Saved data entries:
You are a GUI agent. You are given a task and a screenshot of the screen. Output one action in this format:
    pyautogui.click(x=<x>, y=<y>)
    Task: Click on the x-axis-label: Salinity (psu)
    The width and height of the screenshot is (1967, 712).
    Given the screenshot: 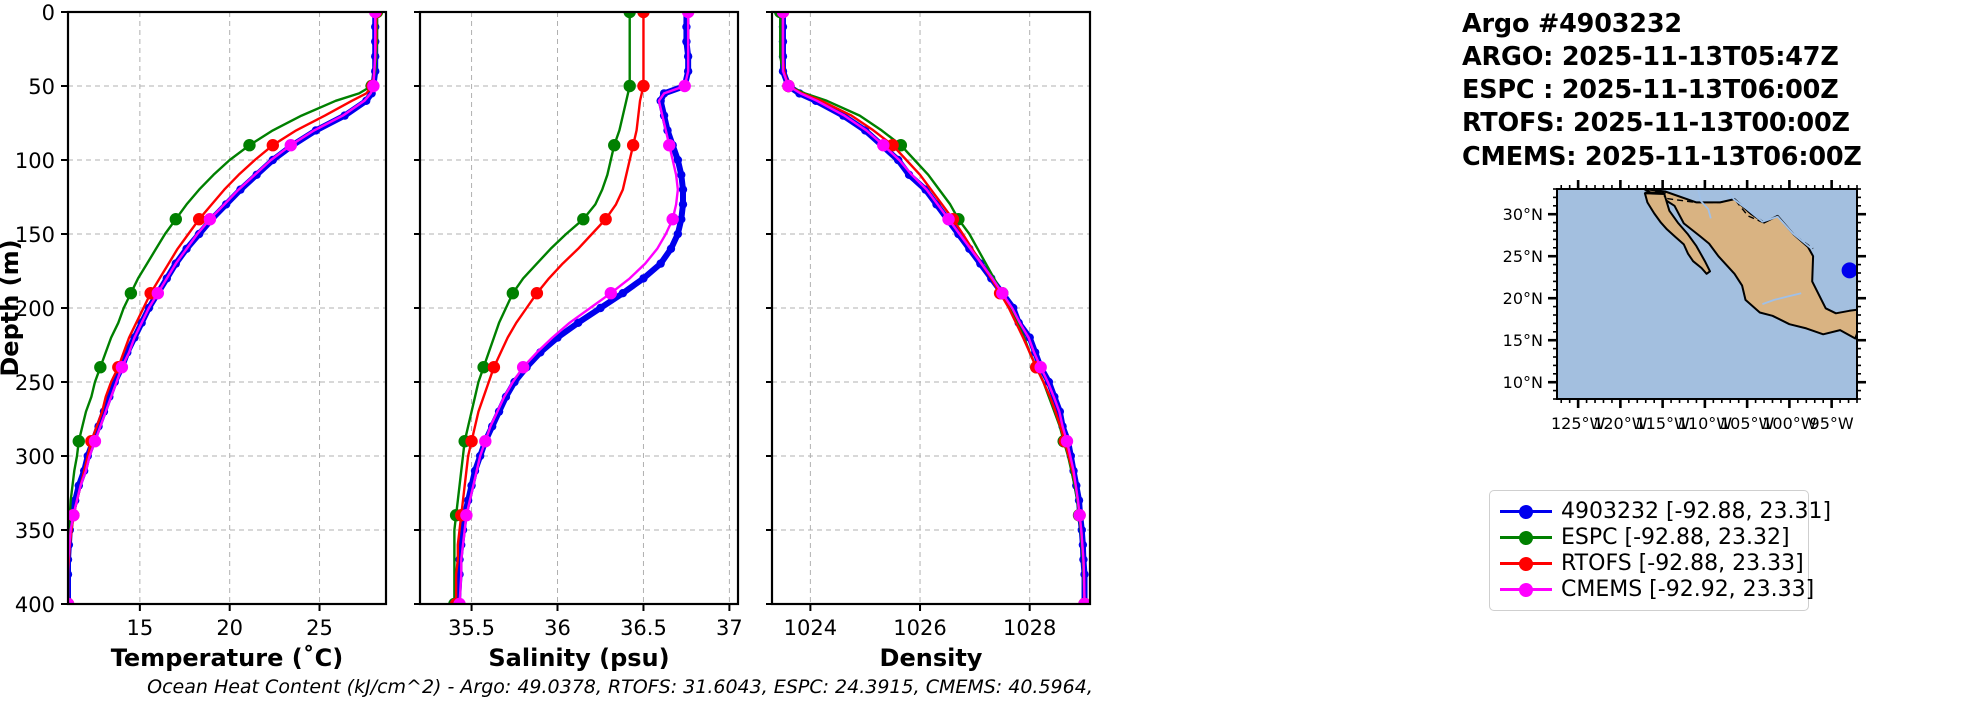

...

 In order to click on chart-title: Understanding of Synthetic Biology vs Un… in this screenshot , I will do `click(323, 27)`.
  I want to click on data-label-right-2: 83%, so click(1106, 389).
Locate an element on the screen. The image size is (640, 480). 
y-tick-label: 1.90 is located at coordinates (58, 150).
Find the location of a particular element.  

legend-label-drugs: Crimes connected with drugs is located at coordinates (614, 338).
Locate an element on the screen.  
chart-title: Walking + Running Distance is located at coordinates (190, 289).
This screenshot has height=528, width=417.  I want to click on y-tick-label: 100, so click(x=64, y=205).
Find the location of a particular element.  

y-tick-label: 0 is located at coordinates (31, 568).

● THE TASK: Copy the material verbatim, beginning with the line that contains "Locate an element on the screen. The" and continuing through the line that contains "y-tick-label: 0 is".

● YOUR SOLUTION:
Locate an element on the screen. The image size is (640, 480). 
y-tick-label: 1.90 is located at coordinates (58, 150).
Find the location of a particular element.  

legend-label-drugs: Crimes connected with drugs is located at coordinates (614, 338).
Locate an element on the screen.  
chart-title: Walking + Running Distance is located at coordinates (190, 289).
This screenshot has height=528, width=417.  I want to click on y-tick-label: 100, so click(x=64, y=205).
Find the location of a particular element.  

y-tick-label: 0 is located at coordinates (31, 568).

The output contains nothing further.